Q: Can OpenMP offloading compile for multiple architectures?
^^^^^^^^^^^^^^^^^^^^^^^^^^^^^^^^^^^^^^^^^^^^^^^^^^^^^^^^^^^^
Since LLVM version 15.0, OpenMP offloading supports offloading to multiple
architectures at once. This allows for executables to be run on different
targets, such as offloading to AMD and NVIDIA GPUs simultaneously, as well as
multiple sub-architectures for the same target. Additionally, static libraries
will only extract archive members if an architecture is used, allowing users to
create generic libraries.
The architecture can either be specified manually using ``--offload-arch=``. If
``--offload-arch=`` is present no ``-fopenmp-targets=`` flag is present then the
targets will be inferred from the architectures.
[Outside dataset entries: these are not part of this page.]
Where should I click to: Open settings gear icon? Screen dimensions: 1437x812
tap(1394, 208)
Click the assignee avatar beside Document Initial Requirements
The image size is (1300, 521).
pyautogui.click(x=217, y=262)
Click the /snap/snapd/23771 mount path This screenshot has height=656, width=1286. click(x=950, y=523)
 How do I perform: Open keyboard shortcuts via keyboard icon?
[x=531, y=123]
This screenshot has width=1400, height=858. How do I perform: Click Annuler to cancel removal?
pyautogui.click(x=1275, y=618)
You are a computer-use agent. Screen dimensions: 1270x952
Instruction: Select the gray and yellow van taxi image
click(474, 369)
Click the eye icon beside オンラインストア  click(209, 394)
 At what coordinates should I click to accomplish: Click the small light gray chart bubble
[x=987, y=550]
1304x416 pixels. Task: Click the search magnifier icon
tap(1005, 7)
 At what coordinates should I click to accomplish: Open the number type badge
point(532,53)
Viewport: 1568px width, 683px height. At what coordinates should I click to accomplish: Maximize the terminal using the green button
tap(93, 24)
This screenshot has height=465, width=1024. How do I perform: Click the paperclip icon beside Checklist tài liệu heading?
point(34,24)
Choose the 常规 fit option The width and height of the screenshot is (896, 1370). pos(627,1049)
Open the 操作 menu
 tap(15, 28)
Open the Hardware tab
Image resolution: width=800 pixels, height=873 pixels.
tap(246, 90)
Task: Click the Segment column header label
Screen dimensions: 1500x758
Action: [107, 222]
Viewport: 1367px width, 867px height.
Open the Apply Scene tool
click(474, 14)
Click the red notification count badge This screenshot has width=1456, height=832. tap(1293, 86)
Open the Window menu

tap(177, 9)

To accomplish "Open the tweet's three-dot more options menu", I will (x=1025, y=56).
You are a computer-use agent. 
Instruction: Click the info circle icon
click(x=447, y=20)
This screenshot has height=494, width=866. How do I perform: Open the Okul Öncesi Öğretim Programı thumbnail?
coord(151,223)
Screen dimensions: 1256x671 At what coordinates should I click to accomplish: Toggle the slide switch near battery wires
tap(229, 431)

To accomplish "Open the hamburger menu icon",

Conversely, if
``--fopenmp-targets=`` is present with no ``--offload-arch`` then the target
architecture will be set to a default value, usually the architecture supported
by the system LLVM was built on.
For example, an executable can be built that runs on AMDGPU and NVIDIA hardware
given that the necessary build tools are installed for both.
.. code-block:: shell
clang example.c -fopenmp --offload-arch=gfx90a --offload-arch=sm_80
If just given the architectures we should be able to infer the triples,
otherwise we can specify them manually.
.. code-block:: shell
clang example.c -fopenmp -fopenmp-targets=amdgcn-amd-amdhsa,nvptx64-nvidia-cuda \
-Xopenmp-target=amdgcn-amd-amdhsa --offload-arch=gfx90a \
-Xopenmp-target=nvptx64-nvidia-cuda --offload-arch=sm_80
When linking against a static library that contains device code for multiple
architectures, only the images used by the executable will be extracted.
.. code-block:: shell
clang example.c -fopenmp --offload-arch=gfx90a,gfx90a,sm_70,sm_80 -c
llvm-ar rcs libexample.a example.o
clang app.c -fopenmp --offload-arch=gfx90a -o app
The supported device images can be viewed using the ``--offloading`` option with
``llvm-objdump``.
.. code-block:: shell
clang example.c -fopenmp --offload-arch=gfx90a --offload-arch=sm_80 -o example
llvm-objdump --offloading example
a.out: file format elf64-x86-64
OFFLOADING IMAGE [0]:
kind elf
arch gfx90a
triple amdgcn-amd-amdhsa
producer openmp
OFFLOADING IMAGE [1]:
kind elf
arch sm_80
triple nvptx64-nvidia-cuda
producer openmp